The work can be physically challenging as some patients are overweight or difficult to move. Some PCAs train in how to transfer a person from a wheelchair to a hospital bed. There is special equipment that is used to do this. Vacuuming a home and doing laundry can be laborious. Patients can sometimes be difficult to work with, due to emotional or cognitive problems. Besides the physical labor involved, PCAs also need to be patient and compassionate. They frequently must fill out paperwork to let their supervisors know what tasks were completed.
Because people need care 24 hours a day, PCAs can work all hours of the day or night. They usually work in shifts, and nights and weekends are common. PCAs who work privately often do it part-time, but those who work in nursing homes can often apply for full-time hours.
PCAs usually attend a course and need to pass a test to be certified.
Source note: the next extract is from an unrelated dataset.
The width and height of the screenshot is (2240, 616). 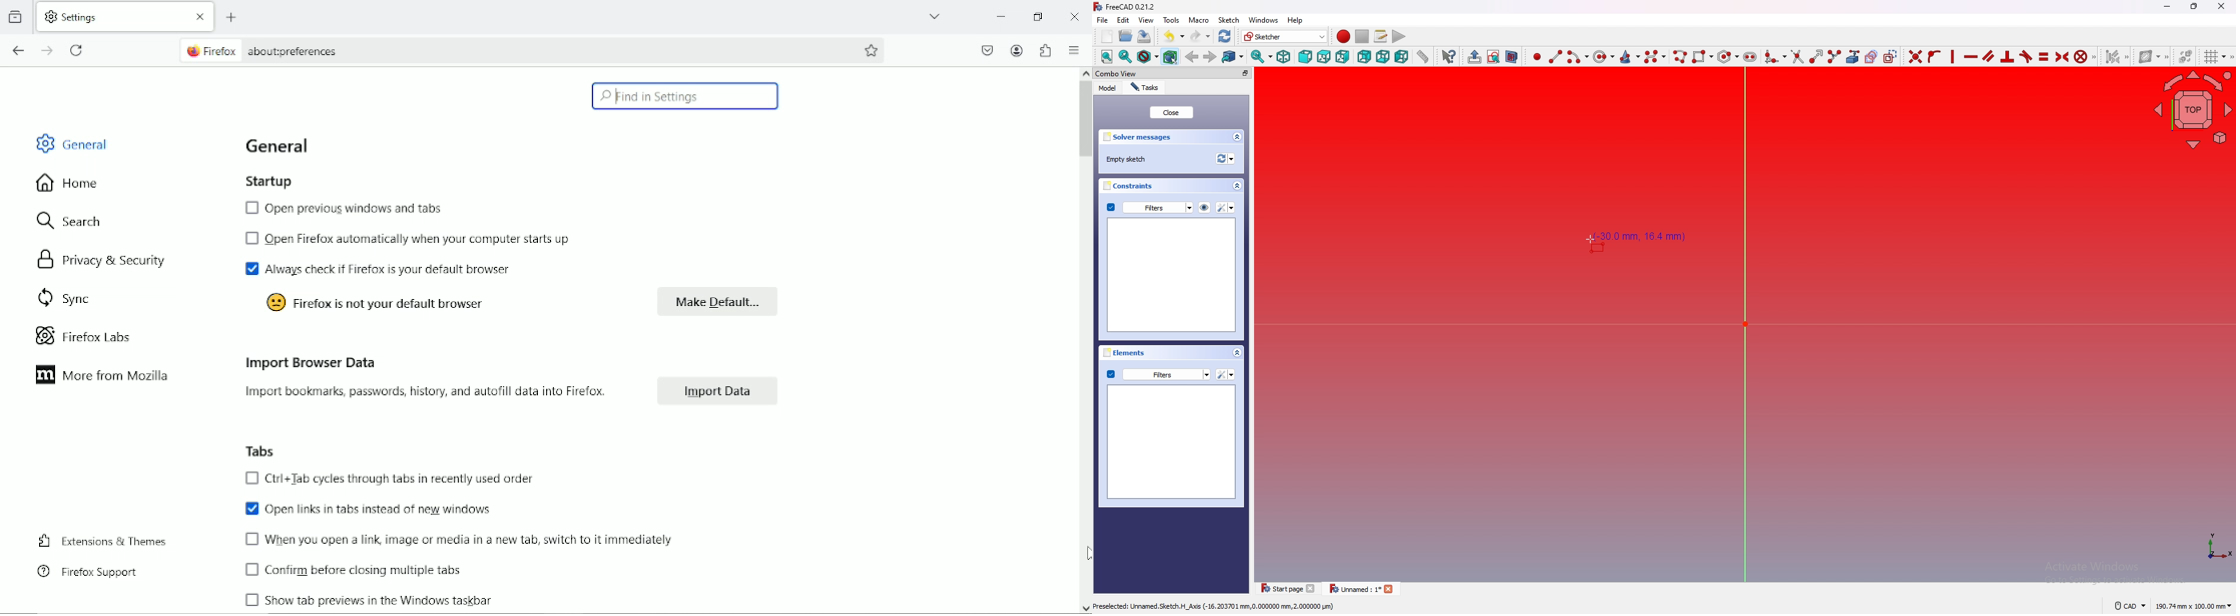 I want to click on cad navigation, so click(x=2131, y=606).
Each state is different, and agencies and hospitals might have different terms of employment.
Personal Care Attendant (PCA) Tasks
- Participate in case reviews, consulting with the team caring for the client, to evaluate the client's needs and plan for continuing services.
- Instruct, advise and perform housekeeping duties and running errands.
- Prepare and maintain records of client progress and services performed, reporting changes in client condition to manager or supervisor.
- Administer bedside and personal care, such as ambulation and personal hygiene assistance.
- Train family members to provide bedside care.